The softest click of a door closing told me the fucker was inside the Rover. Maybe the whole time.

I hedged closer to Dies, ready to give him an elbow and a signal to the threat at our backs when she crept out from behind the sleek black SUV and darted for the tree line.

No.

Fury and dread coiled in my chest, burning and sinking and heavy.

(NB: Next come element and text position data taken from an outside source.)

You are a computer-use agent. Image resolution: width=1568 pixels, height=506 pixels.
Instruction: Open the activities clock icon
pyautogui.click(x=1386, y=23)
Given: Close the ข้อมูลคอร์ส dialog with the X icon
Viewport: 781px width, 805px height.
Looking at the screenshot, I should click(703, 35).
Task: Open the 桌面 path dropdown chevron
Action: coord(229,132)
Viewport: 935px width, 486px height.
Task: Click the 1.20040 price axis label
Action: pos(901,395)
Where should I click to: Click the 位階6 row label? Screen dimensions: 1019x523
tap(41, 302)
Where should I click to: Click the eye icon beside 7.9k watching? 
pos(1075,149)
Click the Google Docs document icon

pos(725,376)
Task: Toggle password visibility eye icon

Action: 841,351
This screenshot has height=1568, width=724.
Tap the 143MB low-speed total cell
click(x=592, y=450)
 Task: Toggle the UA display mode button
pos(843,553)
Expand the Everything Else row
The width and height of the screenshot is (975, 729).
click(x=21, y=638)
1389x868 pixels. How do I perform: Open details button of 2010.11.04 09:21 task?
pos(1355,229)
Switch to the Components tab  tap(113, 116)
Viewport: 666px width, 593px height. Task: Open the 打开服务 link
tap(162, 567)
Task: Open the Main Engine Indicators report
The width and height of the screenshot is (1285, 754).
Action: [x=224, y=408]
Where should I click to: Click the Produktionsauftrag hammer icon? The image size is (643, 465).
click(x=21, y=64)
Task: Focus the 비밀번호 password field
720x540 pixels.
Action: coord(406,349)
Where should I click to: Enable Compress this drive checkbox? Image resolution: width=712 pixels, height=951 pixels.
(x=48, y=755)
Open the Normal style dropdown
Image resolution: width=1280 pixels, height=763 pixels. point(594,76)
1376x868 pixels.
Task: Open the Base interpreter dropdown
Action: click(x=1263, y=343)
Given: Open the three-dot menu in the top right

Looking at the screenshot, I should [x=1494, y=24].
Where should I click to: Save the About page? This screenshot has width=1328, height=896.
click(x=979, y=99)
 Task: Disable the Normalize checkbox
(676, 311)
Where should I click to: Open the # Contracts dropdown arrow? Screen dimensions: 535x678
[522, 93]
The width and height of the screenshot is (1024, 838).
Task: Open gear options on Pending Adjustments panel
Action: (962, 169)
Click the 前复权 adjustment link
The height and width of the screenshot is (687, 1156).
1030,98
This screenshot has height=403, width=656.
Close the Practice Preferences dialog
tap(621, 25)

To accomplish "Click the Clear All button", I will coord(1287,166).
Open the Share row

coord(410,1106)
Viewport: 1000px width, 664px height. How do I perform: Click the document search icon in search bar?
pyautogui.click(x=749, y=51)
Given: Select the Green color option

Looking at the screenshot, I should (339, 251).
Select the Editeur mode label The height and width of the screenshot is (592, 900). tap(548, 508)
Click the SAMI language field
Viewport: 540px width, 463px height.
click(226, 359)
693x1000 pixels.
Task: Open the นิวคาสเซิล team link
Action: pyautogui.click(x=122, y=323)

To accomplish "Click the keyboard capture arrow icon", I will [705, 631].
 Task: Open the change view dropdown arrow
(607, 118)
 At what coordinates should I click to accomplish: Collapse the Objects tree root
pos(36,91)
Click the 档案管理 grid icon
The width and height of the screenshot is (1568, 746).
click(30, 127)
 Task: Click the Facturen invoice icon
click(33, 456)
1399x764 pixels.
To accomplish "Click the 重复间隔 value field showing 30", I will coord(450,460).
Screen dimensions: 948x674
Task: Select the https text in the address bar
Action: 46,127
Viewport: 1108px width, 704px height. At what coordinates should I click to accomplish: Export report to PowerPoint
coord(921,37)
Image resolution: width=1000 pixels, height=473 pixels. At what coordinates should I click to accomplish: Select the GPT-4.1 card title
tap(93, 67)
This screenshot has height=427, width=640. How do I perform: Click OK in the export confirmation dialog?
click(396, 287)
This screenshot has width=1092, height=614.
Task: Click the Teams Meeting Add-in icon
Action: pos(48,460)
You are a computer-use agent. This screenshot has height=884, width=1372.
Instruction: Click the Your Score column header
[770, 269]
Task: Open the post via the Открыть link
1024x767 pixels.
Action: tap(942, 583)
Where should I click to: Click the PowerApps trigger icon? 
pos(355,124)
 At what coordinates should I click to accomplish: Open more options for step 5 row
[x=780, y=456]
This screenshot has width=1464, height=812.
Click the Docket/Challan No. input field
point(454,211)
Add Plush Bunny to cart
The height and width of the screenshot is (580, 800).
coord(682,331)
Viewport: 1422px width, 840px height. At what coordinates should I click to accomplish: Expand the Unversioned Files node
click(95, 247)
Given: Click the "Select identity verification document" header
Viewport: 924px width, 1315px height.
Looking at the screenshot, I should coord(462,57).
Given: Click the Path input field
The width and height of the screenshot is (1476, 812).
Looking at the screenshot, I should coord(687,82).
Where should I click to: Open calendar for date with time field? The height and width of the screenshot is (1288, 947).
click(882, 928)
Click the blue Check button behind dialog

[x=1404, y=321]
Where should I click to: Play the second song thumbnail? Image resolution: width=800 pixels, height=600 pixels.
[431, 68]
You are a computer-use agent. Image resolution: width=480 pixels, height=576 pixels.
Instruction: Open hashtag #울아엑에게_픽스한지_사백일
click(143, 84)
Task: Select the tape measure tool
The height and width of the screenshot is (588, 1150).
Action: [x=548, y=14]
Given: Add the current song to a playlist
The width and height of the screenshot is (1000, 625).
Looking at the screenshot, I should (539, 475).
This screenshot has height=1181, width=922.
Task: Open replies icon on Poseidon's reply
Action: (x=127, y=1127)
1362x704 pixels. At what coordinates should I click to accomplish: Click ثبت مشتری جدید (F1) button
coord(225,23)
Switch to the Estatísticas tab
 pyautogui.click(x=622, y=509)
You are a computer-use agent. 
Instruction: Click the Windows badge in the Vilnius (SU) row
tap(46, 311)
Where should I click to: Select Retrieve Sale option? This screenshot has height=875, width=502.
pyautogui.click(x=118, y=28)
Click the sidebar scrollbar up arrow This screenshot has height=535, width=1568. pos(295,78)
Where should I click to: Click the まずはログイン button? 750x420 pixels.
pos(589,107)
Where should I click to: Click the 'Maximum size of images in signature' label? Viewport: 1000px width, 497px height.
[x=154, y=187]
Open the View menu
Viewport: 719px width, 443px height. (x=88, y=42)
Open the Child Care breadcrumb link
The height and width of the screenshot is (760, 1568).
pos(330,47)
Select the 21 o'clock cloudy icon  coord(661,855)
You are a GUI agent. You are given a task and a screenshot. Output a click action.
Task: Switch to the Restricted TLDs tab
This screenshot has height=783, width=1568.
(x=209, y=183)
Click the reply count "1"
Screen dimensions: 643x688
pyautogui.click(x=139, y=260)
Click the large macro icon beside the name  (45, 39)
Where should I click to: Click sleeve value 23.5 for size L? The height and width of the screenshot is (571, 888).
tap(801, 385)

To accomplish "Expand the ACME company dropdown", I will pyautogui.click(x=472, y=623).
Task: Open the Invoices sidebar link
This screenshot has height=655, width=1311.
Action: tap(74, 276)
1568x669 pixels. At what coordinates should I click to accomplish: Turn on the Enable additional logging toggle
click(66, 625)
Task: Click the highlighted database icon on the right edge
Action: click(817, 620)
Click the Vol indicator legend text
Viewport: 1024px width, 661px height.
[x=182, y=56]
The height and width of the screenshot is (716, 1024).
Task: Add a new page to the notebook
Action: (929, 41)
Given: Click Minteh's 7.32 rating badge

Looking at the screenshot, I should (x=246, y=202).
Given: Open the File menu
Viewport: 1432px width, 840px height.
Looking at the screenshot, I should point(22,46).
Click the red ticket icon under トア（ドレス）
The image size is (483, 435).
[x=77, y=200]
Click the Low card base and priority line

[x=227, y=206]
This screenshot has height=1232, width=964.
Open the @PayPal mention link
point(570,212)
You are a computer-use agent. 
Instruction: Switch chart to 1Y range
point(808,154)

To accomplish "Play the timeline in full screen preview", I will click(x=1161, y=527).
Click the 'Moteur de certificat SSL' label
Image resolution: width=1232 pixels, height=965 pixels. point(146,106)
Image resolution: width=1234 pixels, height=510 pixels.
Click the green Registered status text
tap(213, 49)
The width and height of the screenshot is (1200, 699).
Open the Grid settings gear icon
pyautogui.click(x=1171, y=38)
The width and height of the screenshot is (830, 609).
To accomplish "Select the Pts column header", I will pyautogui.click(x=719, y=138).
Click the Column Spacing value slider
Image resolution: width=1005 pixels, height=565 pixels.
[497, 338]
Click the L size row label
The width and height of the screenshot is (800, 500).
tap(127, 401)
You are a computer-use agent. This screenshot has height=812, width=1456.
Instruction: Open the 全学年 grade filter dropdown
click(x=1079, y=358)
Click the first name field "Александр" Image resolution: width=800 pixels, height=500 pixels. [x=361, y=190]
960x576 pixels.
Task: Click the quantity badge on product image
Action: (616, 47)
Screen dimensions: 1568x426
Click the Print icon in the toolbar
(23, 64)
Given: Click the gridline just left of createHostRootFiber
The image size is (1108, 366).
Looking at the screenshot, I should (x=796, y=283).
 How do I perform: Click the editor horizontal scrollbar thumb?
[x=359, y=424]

My little sparrow didn’t make a sound as she flew to the trees, concealing herself in their darkness. My eyes jerked to the guys, to Dies, to the Aces piling into the yard across from us.

No one else noticed her.

There was jack shit I could do.

If she was discovered spying, she’d be killed. Or at the very least interrogated to within an inch of her life. My pulse throbbed in my temple and the muscles of my neck stiffened, burning.

Stupid fucking woman.

What the hell was she thinking?

I should have known. Her smell. Her scent had been all over the goddamned Rover, and I chalked it up to another sleepless night. Convinced myself she was driving me insane when all the while the little viper was hidden away in the trunk.

Stupid.

So so dangerously stupid.

Diesel elbowed me, and I blinked, refocusing my attention to where it should be. Squarely at the seven men standing opposite us in the yard.

“Welcome,” Diesel said, lifting his arms, the warm welcome serving the dual purpose of showing them that he wasn’t holding his weapon and telling them that he wouldn’t use it so long as they didn’t give him a reason to. “I think we all know why we’re here, so let’s get to it, shall we?”